= Margin-infused relaxed algorithm =

Machine learning algorithm

Margin-infused relaxed algorithm (MIRA) is a machine learning and online algorithm for multiclass classification problems. It is designed to learn a set of parameters (vector or matrix) by processing all the given training examples one-by-one and updating the parameters according to each training example, so that the current training example is classified correctly with a margin against incorrect classifications at least as large as their loss. The change of the parameters is kept as small as possible.

A two-class version called binary MIRA simplifies the algorithm by not requiring the solution of a quadratic programming problem (see below). When used in a one-vs-all configuration, binary MIRA can be extended to a multiclass learner that approximates full MIRA, but may be faster to train.
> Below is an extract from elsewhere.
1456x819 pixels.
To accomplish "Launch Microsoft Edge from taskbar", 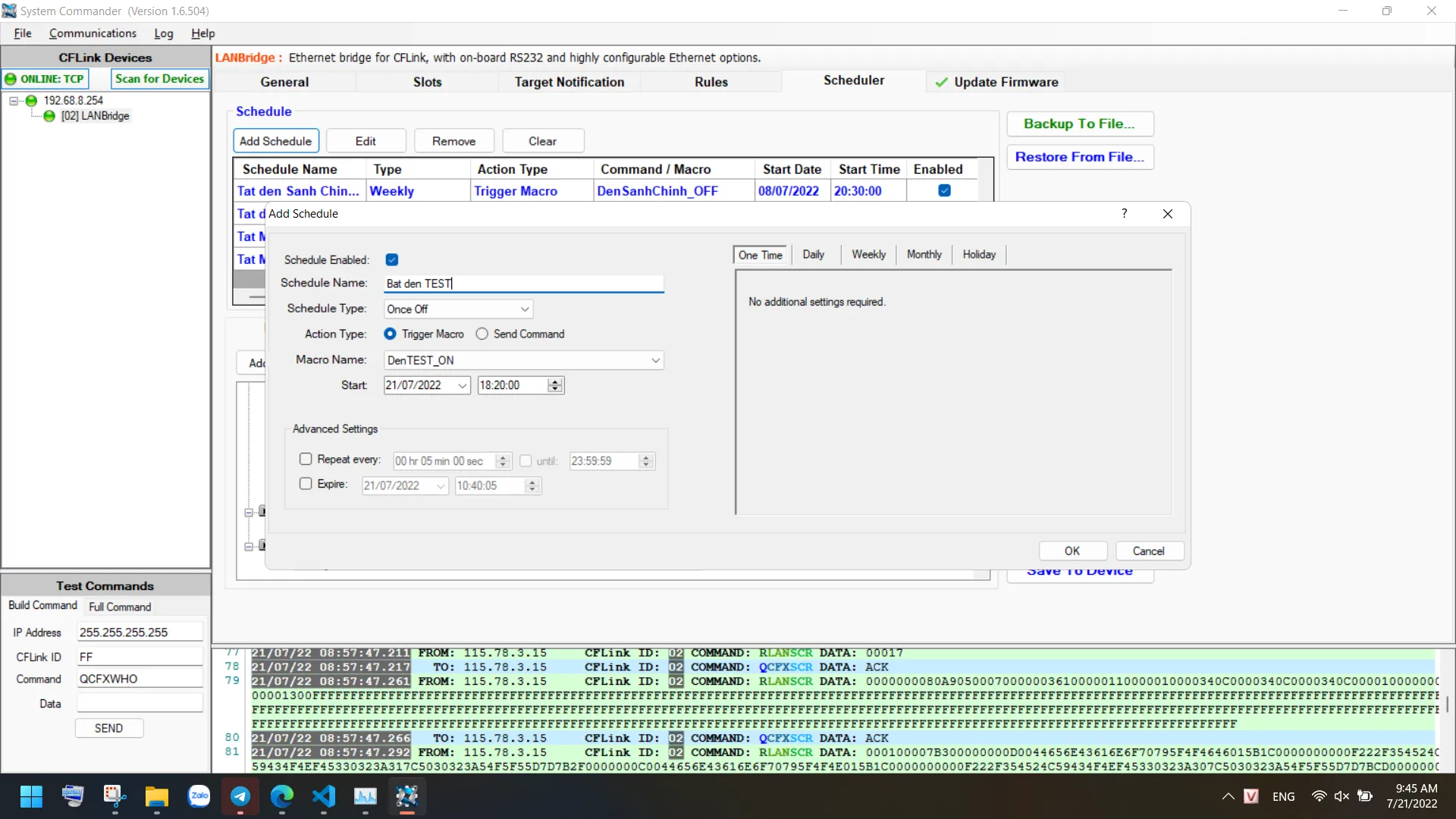I will click(x=282, y=796).
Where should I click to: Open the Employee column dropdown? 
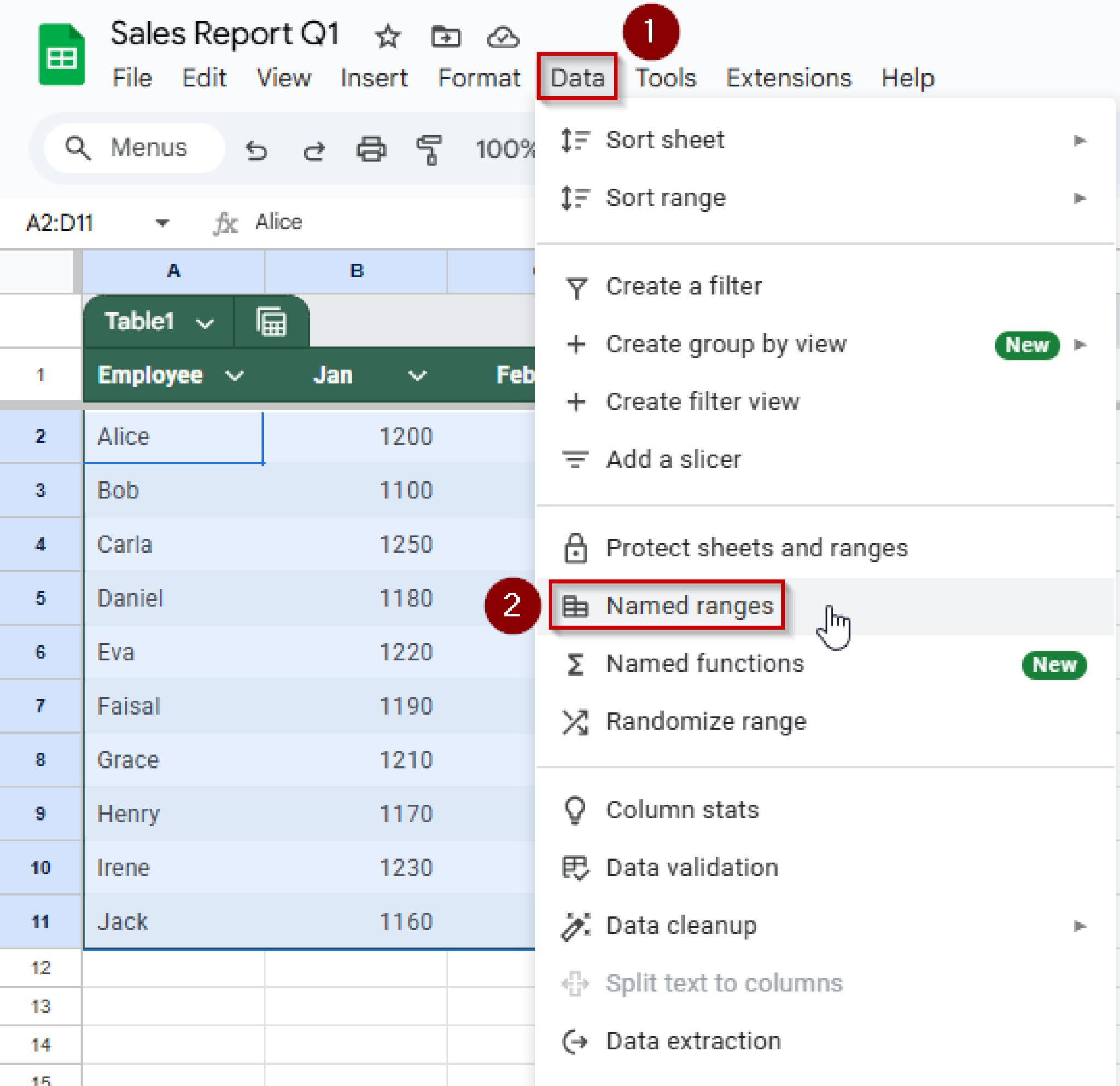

The flow of the algorithm looks as follows:

   Input: Training examples $T = \{x_i, y_i\}$
   Output: Set of parameters $w$

   $i$ ← 0, $w^{(0)}$ ← 0
   for $n$ ← 1 to $N$
     for $t$ ← 1 to $|T|$
       $w^{(i+1)}$ ← update $w^{(i)}$ according to $\{x_t, y_t\}$
       $i$ ← $i + 1$
     end for
   end for
   return $\frac{\sum_{j=1}^{N \times |T|} w^{(j)}}{N \times |T|}$

The update step is then formalized as a quadratic programming problem: Find $min\|w^{(i+1)} - w^{(i)}\|$, so that $score(x_t,y_t) - score(x_t,y')\geq L(y_t,y')\ \forall y'$, i.e. the score of the current correct training $y$ must be greater than the score of any other possible $y'$ by at least the loss (number of errors) of that $y'$ in comparison to $y$.